RENAULT POURSUIT SES NÉGOCIATIONS PAS À PAS

Au cours de la troisième réunion de négociation, le 29 novembre, Renault a présenté de nouvelles mesures pour améliorer la compétitivité de ses sites. Le constructeur a proposé de mettre un terme au compte épargne-formation sur lequel, à fin novembre, Renault a comptabilisé 450 000 jours cumulés, et de revenir à des formations sur le temps de travail. Idem sur le capital temps individuel (CTI) qui représentait, fin novembre 2011, « près de 1,5 million de jours capitalisés », selon la direction. Il s’agirait cette fois de limiter le cumul à dix jours maximum par salarié.

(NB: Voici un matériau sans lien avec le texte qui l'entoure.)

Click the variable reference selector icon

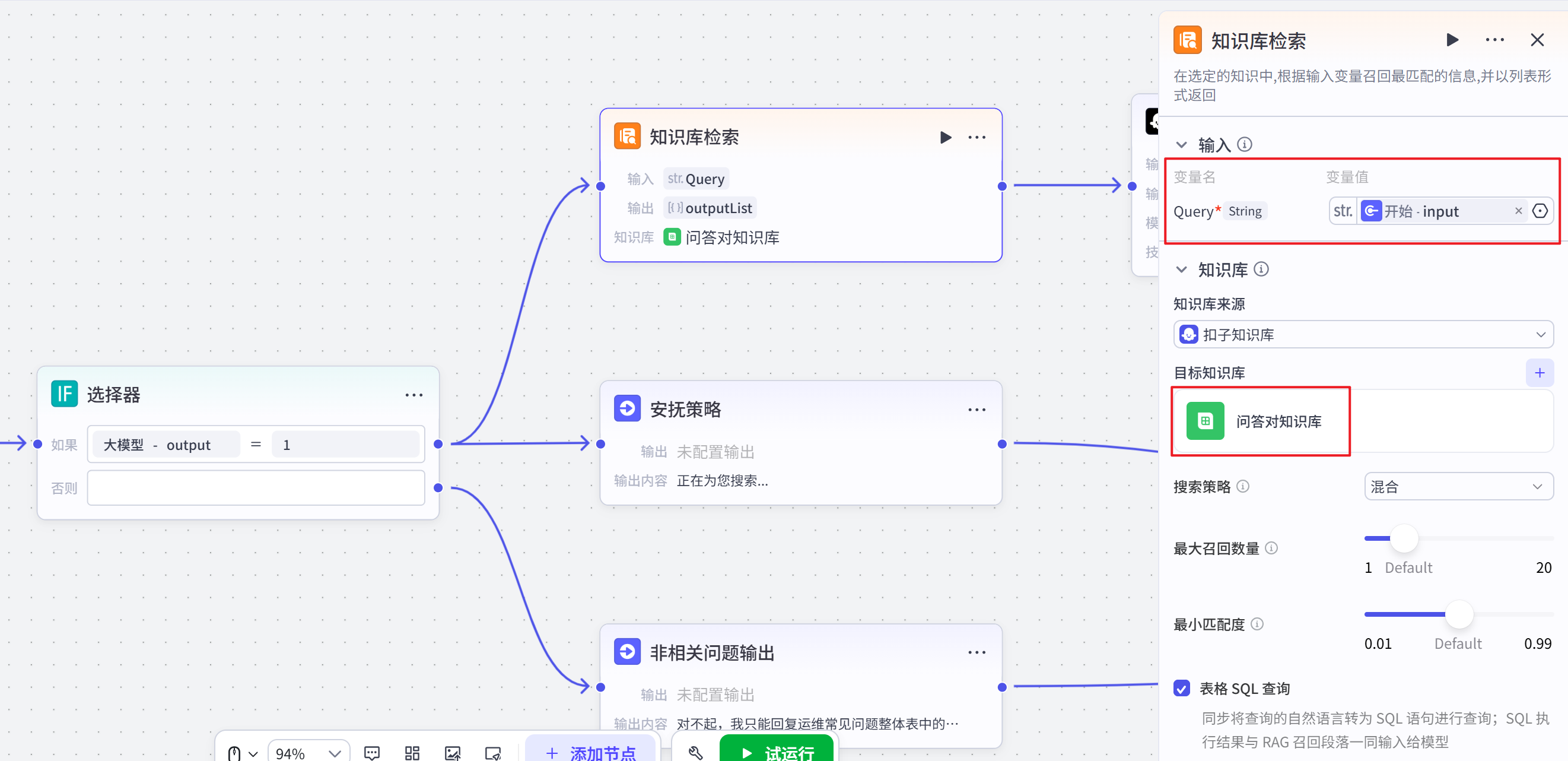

Le constructeur est également revenu sur les détachements intersites, qu’elle veut pouvoir imposer si le volontariat ne suffit pas, et a proposé certaines garanties : durée inférieure à neuf mois, temps de déplacement supplémentaire d’une heure maximum par trajet…

Des propositions, mais pas véritablement de négociation, dénonce Fred Dijoux, le délégué central CFDT. Car Renault dévoile petit à petit les mesures de son projet d’accord. « La méthodologie n’est pas bonne. Nous n’avons pas de vision globale de l’accord qui nous permettrait de savoir où l’on va et de prendre position. Nous partageons le diagnostic, mais, pour aboutir à un accord donnant-donnant, il faut des contreparties palpables pour les salariés. En matière de garantie d’emplois, pour l’instant, Renault joue au chat et à la souris. » Prochaine réunion le 11 décembre.